St. Jude’s chapel is a round traditional hut made out of bricks with a thatched roof. It is magnificent! Being together in that room while Apollo prayed for the children and staff at St. Jude’s was sacred. His prayers are always so good and moving that he should have probably been a pastor, but I’m grateful he’s our Africa Director instead.

We decided to take our last hour of free time back at the Gulu market. This was a great way to get the full Ugandan experience. The team found baskets, art, jewelry, dresses, a rat trap (for Apollo), and deodorant! It was fun to hear everyone’s adventure.
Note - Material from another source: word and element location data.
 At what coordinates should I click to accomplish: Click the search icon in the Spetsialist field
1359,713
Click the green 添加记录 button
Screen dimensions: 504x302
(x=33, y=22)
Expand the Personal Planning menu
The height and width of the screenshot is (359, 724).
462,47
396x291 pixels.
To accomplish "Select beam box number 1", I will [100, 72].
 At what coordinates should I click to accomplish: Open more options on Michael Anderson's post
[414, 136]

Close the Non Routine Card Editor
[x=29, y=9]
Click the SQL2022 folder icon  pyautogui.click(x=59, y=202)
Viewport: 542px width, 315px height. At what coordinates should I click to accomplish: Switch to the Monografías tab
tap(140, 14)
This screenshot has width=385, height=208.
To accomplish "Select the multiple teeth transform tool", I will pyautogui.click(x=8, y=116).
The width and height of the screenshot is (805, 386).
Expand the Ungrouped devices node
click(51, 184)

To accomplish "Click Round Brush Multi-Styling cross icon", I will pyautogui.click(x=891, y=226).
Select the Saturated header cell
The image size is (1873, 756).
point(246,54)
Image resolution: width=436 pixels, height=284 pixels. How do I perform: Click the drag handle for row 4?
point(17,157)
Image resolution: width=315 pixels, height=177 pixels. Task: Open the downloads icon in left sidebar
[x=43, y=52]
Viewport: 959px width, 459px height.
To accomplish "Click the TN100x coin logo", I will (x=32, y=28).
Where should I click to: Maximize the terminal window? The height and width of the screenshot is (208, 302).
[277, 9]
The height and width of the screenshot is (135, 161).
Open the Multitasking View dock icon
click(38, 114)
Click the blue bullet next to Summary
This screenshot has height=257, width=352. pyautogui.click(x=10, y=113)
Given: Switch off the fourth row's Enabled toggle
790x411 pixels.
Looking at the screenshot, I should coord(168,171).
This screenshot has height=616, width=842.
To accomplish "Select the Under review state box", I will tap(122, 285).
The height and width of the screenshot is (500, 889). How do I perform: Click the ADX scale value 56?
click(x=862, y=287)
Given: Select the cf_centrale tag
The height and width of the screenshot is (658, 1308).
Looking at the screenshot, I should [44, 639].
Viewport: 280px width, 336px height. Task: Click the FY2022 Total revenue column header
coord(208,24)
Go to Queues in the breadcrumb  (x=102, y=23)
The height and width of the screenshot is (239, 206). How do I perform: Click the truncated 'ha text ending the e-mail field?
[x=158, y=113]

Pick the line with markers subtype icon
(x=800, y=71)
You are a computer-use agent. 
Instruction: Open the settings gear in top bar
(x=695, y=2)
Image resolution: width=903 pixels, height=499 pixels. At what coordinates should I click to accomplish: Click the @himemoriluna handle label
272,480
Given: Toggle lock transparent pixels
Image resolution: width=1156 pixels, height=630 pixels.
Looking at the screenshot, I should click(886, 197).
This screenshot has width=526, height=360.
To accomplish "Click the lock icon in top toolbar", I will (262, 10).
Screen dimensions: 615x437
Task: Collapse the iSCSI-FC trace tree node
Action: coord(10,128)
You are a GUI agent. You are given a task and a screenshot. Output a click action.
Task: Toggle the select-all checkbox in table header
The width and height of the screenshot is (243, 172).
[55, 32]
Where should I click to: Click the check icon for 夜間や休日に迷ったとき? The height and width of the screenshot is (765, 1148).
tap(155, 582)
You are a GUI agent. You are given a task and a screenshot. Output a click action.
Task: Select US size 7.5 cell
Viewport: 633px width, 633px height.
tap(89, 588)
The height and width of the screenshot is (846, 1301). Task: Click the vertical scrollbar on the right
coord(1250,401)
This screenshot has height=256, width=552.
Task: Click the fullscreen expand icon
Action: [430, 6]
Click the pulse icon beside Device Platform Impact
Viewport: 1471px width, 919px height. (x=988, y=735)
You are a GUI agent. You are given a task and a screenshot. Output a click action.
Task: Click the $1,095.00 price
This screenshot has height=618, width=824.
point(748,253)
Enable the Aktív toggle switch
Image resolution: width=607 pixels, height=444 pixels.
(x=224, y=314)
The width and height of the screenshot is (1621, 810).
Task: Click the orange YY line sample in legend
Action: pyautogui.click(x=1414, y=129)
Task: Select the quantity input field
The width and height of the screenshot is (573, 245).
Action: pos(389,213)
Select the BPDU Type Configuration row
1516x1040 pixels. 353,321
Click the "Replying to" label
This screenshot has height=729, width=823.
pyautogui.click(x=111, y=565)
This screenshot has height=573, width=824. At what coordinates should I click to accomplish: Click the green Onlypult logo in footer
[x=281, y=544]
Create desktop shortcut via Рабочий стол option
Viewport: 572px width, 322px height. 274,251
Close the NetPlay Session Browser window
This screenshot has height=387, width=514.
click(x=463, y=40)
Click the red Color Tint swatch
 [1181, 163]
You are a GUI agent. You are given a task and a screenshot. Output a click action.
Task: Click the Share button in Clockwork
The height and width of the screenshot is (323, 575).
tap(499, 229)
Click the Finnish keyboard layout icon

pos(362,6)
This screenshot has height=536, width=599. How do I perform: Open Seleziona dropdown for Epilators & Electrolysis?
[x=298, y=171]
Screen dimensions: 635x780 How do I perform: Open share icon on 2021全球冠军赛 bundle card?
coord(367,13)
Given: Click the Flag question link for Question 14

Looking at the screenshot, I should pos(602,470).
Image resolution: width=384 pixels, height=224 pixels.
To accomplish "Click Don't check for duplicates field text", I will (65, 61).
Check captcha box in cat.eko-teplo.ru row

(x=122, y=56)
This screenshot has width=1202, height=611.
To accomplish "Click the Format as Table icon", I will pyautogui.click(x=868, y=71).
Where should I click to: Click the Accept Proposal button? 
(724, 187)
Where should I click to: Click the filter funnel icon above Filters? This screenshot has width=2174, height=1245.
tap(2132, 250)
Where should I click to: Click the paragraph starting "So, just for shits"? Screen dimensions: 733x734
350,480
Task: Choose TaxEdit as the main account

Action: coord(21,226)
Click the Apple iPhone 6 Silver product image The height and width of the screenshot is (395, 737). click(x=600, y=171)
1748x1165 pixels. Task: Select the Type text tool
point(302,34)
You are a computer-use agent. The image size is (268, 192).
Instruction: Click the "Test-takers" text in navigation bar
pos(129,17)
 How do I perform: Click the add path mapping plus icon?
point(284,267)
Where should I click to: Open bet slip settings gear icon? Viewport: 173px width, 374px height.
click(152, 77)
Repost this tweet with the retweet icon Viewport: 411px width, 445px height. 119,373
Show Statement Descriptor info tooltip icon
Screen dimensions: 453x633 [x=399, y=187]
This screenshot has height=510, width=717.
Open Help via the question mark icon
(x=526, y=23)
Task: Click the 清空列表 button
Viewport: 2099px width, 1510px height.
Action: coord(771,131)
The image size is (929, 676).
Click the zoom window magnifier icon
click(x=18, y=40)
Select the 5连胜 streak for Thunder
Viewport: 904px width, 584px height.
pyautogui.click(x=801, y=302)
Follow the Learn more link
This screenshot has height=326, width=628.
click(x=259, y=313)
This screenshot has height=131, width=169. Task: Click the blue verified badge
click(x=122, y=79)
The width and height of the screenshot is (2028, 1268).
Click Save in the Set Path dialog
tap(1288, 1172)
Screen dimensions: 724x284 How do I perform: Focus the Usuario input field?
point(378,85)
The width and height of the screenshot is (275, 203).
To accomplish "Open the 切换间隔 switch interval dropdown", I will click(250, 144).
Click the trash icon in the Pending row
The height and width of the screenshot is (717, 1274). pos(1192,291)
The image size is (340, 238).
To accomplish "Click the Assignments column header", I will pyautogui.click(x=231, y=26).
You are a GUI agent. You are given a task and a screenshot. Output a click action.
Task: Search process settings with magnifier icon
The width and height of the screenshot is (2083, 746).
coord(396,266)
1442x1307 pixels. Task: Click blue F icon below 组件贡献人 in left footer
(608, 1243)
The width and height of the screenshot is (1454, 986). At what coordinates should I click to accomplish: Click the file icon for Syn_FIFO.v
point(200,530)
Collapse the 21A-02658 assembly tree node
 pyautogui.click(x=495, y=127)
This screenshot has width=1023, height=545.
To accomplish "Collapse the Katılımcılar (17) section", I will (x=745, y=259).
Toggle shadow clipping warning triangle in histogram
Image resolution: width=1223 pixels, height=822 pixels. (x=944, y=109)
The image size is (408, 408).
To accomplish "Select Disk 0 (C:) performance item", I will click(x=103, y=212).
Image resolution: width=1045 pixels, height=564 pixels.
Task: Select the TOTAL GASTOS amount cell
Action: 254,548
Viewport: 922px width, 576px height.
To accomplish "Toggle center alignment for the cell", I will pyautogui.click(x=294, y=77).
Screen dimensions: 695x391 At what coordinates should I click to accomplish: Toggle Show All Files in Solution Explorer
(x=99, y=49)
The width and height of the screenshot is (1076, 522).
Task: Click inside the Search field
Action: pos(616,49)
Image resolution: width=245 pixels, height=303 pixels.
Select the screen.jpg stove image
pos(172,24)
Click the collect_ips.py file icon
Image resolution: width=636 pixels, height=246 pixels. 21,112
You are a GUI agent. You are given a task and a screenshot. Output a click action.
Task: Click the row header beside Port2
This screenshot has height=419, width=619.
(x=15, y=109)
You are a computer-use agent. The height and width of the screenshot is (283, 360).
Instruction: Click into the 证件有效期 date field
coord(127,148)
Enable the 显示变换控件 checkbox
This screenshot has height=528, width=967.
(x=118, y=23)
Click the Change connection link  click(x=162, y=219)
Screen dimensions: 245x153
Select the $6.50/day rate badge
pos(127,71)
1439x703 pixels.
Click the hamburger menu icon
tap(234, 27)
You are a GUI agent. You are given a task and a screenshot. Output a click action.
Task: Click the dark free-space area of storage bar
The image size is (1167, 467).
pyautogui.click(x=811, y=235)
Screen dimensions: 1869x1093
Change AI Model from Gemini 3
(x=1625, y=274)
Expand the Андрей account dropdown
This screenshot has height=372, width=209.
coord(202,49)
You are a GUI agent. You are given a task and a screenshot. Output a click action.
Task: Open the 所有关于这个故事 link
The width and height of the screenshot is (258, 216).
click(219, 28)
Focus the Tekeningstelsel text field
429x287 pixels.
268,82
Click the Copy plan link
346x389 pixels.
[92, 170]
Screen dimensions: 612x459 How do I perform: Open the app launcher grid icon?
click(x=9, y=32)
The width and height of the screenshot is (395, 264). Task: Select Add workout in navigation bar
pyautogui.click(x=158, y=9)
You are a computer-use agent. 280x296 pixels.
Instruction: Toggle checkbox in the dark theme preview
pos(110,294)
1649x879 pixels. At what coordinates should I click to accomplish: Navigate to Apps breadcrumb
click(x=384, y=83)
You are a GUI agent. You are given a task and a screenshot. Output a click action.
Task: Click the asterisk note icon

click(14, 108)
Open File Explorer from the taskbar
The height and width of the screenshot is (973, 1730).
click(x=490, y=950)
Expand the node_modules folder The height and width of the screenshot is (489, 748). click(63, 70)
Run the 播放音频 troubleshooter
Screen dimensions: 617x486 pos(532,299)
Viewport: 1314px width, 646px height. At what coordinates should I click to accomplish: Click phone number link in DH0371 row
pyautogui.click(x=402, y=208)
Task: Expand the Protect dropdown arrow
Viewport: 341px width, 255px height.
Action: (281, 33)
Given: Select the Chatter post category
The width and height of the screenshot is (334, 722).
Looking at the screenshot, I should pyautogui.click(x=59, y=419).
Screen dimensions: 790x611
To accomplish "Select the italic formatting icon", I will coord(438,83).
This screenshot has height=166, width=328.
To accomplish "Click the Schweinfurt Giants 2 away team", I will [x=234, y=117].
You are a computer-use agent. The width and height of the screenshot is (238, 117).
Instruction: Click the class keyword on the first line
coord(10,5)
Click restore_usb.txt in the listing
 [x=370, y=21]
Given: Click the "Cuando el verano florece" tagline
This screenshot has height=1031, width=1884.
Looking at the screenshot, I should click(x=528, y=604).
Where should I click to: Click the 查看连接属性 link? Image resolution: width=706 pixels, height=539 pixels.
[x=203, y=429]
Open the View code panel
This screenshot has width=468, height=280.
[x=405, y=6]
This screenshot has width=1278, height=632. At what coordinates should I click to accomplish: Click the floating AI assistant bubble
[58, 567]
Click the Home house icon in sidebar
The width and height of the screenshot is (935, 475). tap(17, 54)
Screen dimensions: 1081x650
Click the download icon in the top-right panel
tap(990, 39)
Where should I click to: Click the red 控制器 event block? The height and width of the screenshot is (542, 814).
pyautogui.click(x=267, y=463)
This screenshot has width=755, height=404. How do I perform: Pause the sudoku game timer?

The team was back together for our last meal in Gulu. Since it was just a block away, we walked to the restaurant. We also had our friends, Dr. Sylvester and his wife, Maureen, join us. This was such a special night because Donna received a true Ugandan Happy Birthday serenade, and we all went around and shared our low and highs of the day. We learned that Dr. Tonny (his Ugandan name), Ken, and Dr. Sylvester performed an extremely challenging surgery today on a young man in his twenties. Tony said it was one of the most difficult surgeries of his career. It went perfectly!!!

Much of the lows were also the highs because when there was something really sad, someone came in and intervened. That was the lesson of the day. People need people, and we are the vessel through which love can flow. The darkness and sadness I felt earlier in the day was renewed with hope through the encouragement and community I shared with this amazing team. What a great last night in Gulu.